全国の8割が「廃止・減便やる」 深刻な「バス運転士不足」の実態明らかに「給料上げられない」深刻な背景も
タイムリミットが近づいてきています。
2024年問題の事態
帝国データバンクは2023年11月22日(水)、全国の路線バス運行業者に対する調査分析の結果を発表しました。
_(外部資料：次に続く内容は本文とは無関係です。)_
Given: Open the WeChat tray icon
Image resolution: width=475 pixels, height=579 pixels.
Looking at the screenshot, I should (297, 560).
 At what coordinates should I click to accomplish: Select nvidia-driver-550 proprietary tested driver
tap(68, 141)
これは、きたる2024年3月末に迎える「働き方改革関連法」の運送業への施行によって、運転士不足のおそれが生じる、いわゆる「2024年問題」の実態を把握するものです。
この結果によると、127の民間運行業者のうち、バス路線を今年中に廃止もしくは減便するとした会社は、全体の77.2%にのぼる98社となっています。来年以降に実施予定の業者をあわせると、全体の8割を超える結果となりました。
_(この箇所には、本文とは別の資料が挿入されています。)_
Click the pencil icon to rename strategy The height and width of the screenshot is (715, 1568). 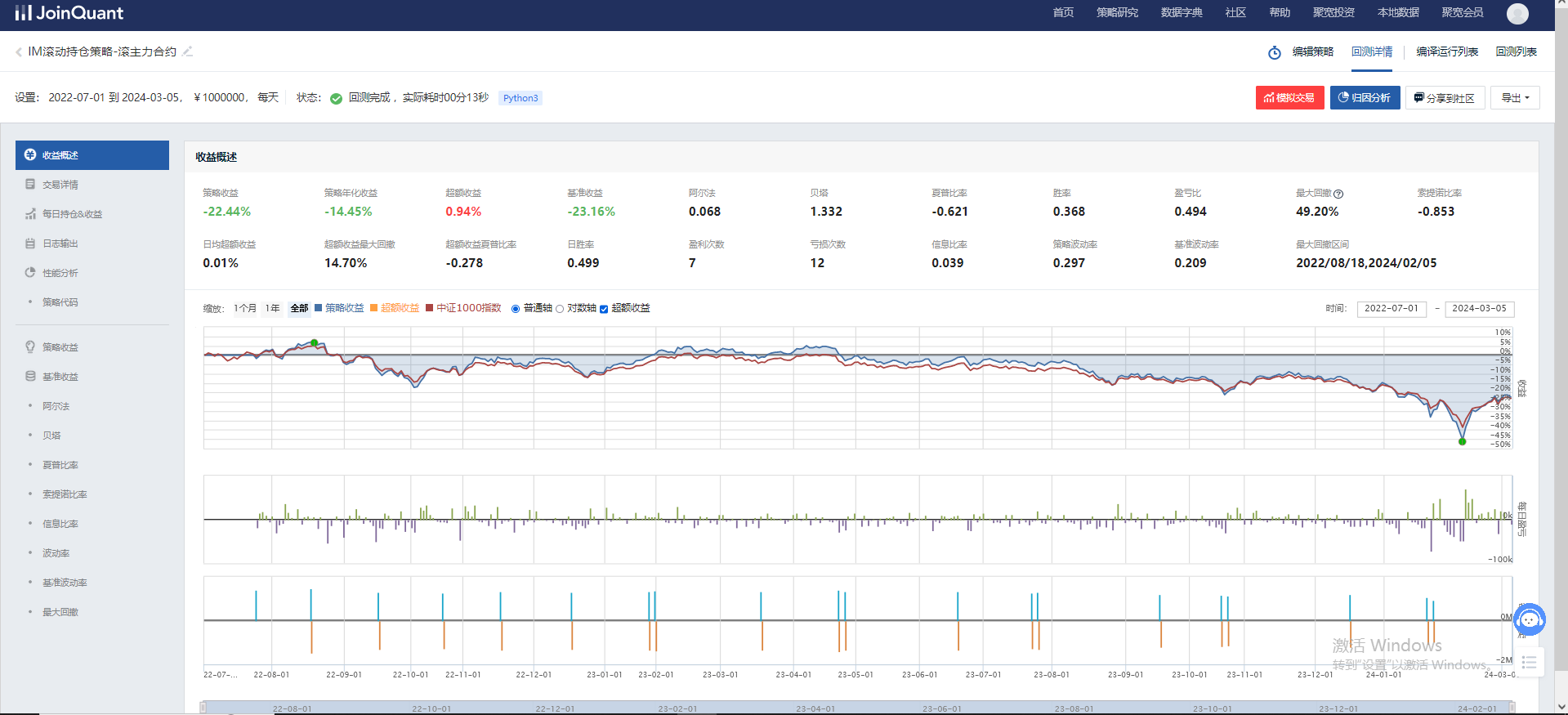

同社の推計では、調査した約1万4000路線のうち「少なくとも約1割」に相当する路線が、減便や廃止による影響がおよぶとしています。すべての都道府県が影響をうけ、首都圏でも郊外間の路線や、早朝・深夜便への影響が目立つ結果でした。
調査は人手不足に直結する「従業員数」でも行われました。数が判明した307社のうち、半数以上の53.1%の会社が、2019年とくらべて減少したとしています。
減少量の内訳は、2割未満が36.8%、2割以上5割未満が15.0%。5割以上減った会社も1.3%存在したそうです。
1社あたりの平均従業員数も、2021年をピークに、2年連続で減少傾向。近年急に増えていたのは「コロナ禍で観光バスや貸切バスの仕事があぶれた分が流入した」のが理由でしたが、待遇の差などから、また元に戻っているようです。
同社は背景として、給与水準や待遇などで人材の定着にも悪影響があるほか、賃上げしたくてもできない理由として「燃料費高騰による収益面での打撃」を指摘しています。